CEO Steffen commented on the document with a terse “Fuck!” He considers it to be final proof that his company’s systems were illegally breached. “The hacked server stood behind our company’s own firewall,” he said. “The only way of accessing it is if you first successfully break into our network.” The company in question is no longer a customer with Stellar.
When asked if there are any possible reasons that would prompt Britain, an EU partner country, to take such an aggressive approach to his company, Steffen just shrugged his shoulders, perplexed. “Our customer traffic doesn’t run across conventional fiber optic lines,” he said. “In the eyes of intelligence services, we are apparently seen as difficult to access.” Still, he argues, “that doesn’t give anyone the right to break in.”
The founder and CEO of Stellar says he has no intention of letting this pass. “A cyber-attack of this nature is a clear criminal offense under German law,” he said. “I want to know why we were a target and exactly how the attack against us was conducted — if for no other reason than to be able to protect myself and my customers from this happening again.” Six weeks ago, Steffen wrote a letter to the British government asking for an explanation, but he has not received an answer.

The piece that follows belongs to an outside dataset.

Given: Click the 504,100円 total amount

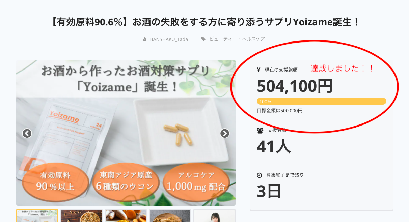Looking at the screenshot, I should [x=295, y=86].
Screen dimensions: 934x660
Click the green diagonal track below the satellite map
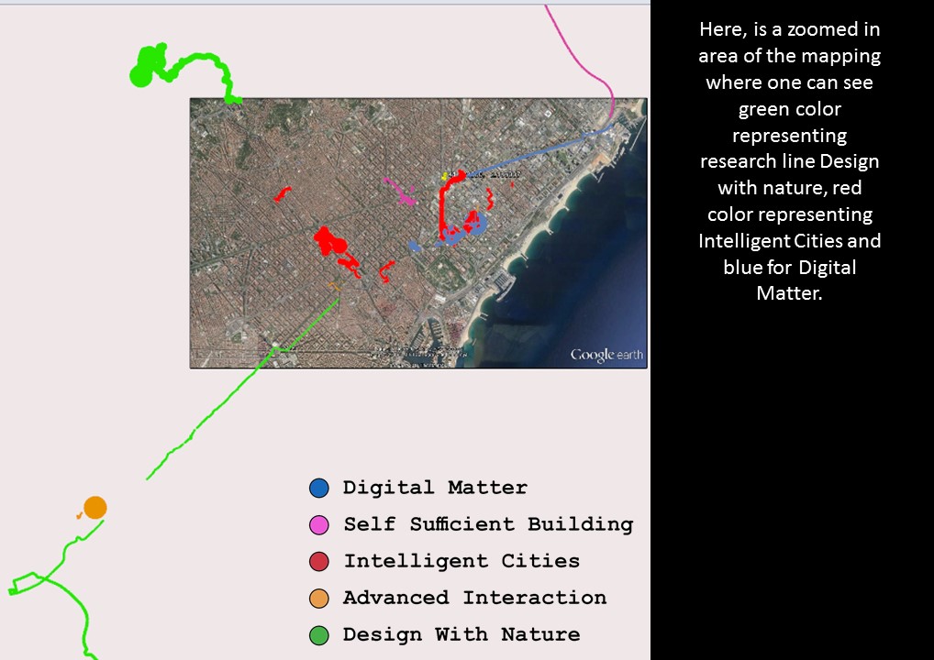point(209,414)
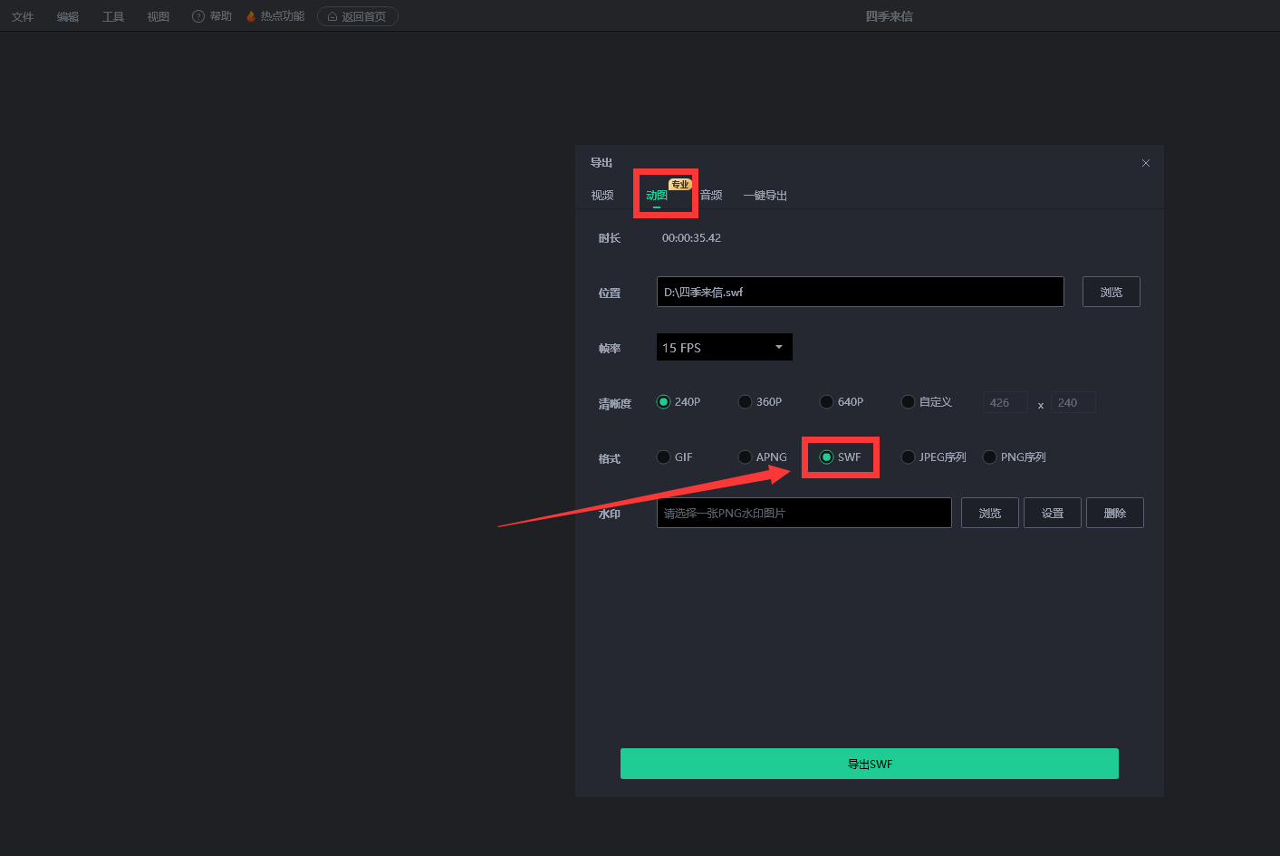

Both GCHQ and NSA have likewise declined comment on the matter.
Meanwhile, Deutsche Telekom’s security division has conducted a forensic review of important routers in Germany, but has yet to detect anything. Volker Tschersich, who heads the security division, says it’s possible the red markings in Treasure Map can be explained as access to the Tat14 cable, in which Telekom occupies a frequency band in Britain and the US. At the end of last week, the company informed Germany’s Federal Office for Information Security of SPIEGEL’s findings.
The classified documents also indicate that other data from Germany contributes to keeping the global treasure map current. Of the 13 servers the NSA operates around the world in order to track current data flows on the open Internet, one is located somewhere in Germany.
Like the other servers, this one, which feeds data into the secret NSA network is “covered” in a data center.